Mit Peter Kottlorz geht der erste Senderbeauftragte der Katholischen Kirche am Südwestrundfunk in den Ruhestand: Er leitete die Katholische Rundfunkarbeit am SWR seit dessen Gründung 1998. Zuvor war er Senderbeauftragter am Süddeutschen Rundfunk, der mit dem Südwestfunk zum Südwestrundfunk fusionierte.

Damit war Kottlorz 31 Jahre Rundfunkbeauftragter. In dieser Zeit hat der promovierte Theologe etwa 3.000 eigene Radiobeiträge selbst geschrieben und gesprochen. Rund 100 Fernsehsendungen hat Kottlorz mit produziert, darunter auch die 13-teilige Fernsehserie „2000 Jahre Christentum“ zum Millenniumswechsel (ARD), die bis heute im Religionsunterricht und in der Bildungsarbeit eingesetzt wird. Neben den Produktionen hat Kottlorz etwa 100 Autorinnen und Autoren für die katholischen Sendungen im SWR ausgewählt, mit ausgebildet und redaktionell betreut.

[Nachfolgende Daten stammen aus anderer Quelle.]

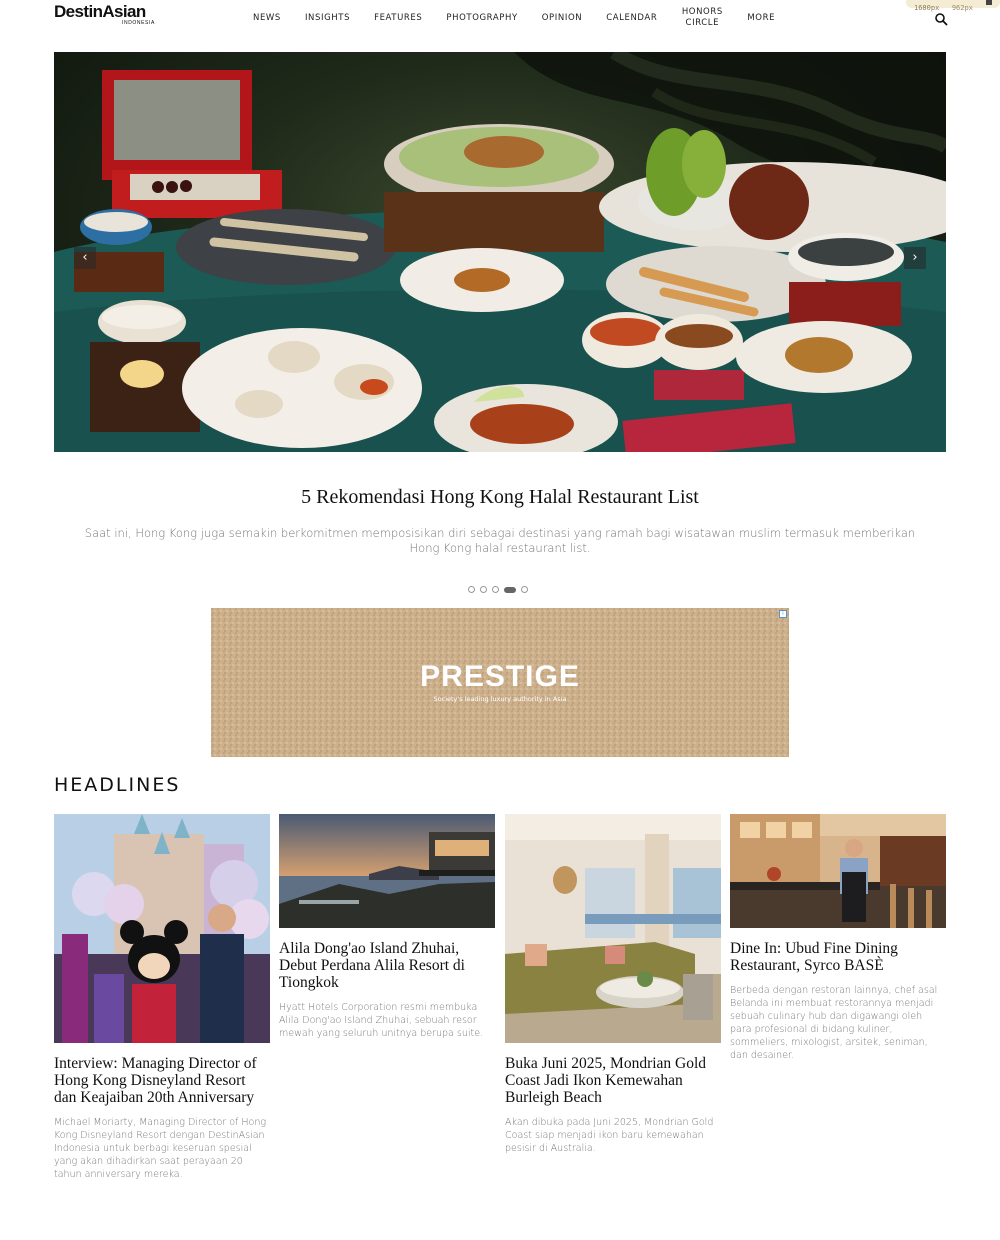 This screenshot has height=1240, width=1000. What do you see at coordinates (85, 258) in the screenshot?
I see `slider-prev-button: ‹` at bounding box center [85, 258].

Gesamtverantwortung für alle religiösen Beiträge der katholischen Kirche

Der Senderbeauftragte der Katholischen Kirche am SWR hat die Gesamtverantwortung für alle religiösen Beiträge der Katholischen Kirche im Programm des SWR Hörfunks und Fernsehens. Dazu zählen beispielsweise die täglichen Radiosendungen, wie die „Anstöße“ in SWR1 oder die „Gedanken“ in SWR3, sowie Gottesdienstübertragungen oder „Das Wort zum Sonntag“ im Fernsehen.

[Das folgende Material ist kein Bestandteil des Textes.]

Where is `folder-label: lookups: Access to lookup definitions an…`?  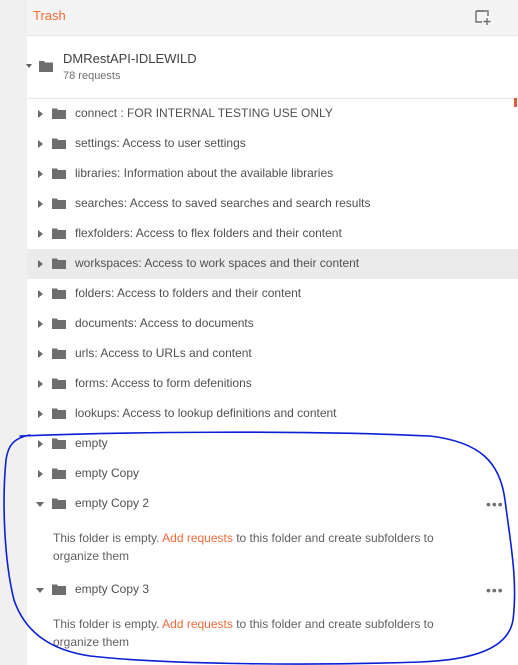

Zur Rundfunkarbeit der Kirchen gehören darüber hinaus über 100 Frauen und Männer, die als nebenberufliche Autorinnen und Autoren sowohl für die evangelische wie auch für die katholische Kirche religiöse Beiträge in den Hörfunkprogrammen des SWR sprechen. Damit werden in den beiden Bundesländern Baden-Württemberg und Rheinland-Pfalz derzeit rund 13 Millionen Hörerinnen und Hörer pro Woche erreicht.